Deputy Leader of Flintshire County Council Cllr Bernie Attridge (Lab) said he had backed out of the 10 hour round trip just for a “picture outside the Senedd.”

He said on Twitter that “due to Ministers refusing to meet all of the delegation from  @FlintshireCC (Flintshire County Council) I have decided not to travel to Cardiff for 10 hours on a coach just for a picture outside the Senedd.”

Independent councillor Kevin Hughes who called for the lobbying trip to Cardiff is understood to have cherry-picked Council Leader Aaron Shotton (Lab) Janet Axeworthy (Con) Tudor Jones (Lib/Dem) and Ian Roberts (Lab) to make representations to ministers during the day.

It’s a move which has caused some anger amongst councillors with around 10 pulling out of the trip.
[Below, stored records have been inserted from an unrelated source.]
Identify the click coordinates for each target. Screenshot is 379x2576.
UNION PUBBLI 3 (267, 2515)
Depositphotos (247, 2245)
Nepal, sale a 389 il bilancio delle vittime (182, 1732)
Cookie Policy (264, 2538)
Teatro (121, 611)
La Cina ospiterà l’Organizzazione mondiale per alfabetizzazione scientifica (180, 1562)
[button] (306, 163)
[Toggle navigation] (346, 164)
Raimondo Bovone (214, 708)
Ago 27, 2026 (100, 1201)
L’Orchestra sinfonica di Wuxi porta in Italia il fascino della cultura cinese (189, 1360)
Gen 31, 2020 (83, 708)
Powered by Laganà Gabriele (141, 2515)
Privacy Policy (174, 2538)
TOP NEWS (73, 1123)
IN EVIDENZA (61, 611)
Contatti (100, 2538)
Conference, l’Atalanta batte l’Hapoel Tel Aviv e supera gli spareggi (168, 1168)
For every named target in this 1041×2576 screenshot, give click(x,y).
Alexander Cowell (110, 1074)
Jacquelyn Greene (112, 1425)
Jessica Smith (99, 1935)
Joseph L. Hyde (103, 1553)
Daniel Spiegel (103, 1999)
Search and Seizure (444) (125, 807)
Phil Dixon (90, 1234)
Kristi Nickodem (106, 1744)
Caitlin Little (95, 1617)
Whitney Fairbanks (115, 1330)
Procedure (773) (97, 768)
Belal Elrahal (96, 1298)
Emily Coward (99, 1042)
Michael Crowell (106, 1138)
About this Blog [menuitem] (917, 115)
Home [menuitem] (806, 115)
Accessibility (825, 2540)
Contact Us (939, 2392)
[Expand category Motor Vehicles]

A decision on whether to increase council tax in Flintshire by almost 9% has been placed on hold pending the eleventh-hour lobbying bid.

Politicians warned residents were facing ‘desperate’ times as they chose to delay setting a budget last week ahead of today’s crunch visit to Cardiff.

The cross-party group will ask ministers for improved funding as they look to plug a budget gap of more than £3 million.

If they are successful, Flintshire Council officers said the hike for ratepayers could be kept to between six and seven per cent.

However, if their campaign fails then residents could be faced with a rise of £104 per year to their bill for an average Band D property.

If there is no further increase in funding, Flintshire’s ruling Labour administration has advised that a rise of 8.5 per cent will be needed to match spending for the upcoming financial year.

An additional uplift in the authority’s contribution towards the North Wales Fire and Rescue Authority Levy would see rates set at around 8.9 per cent.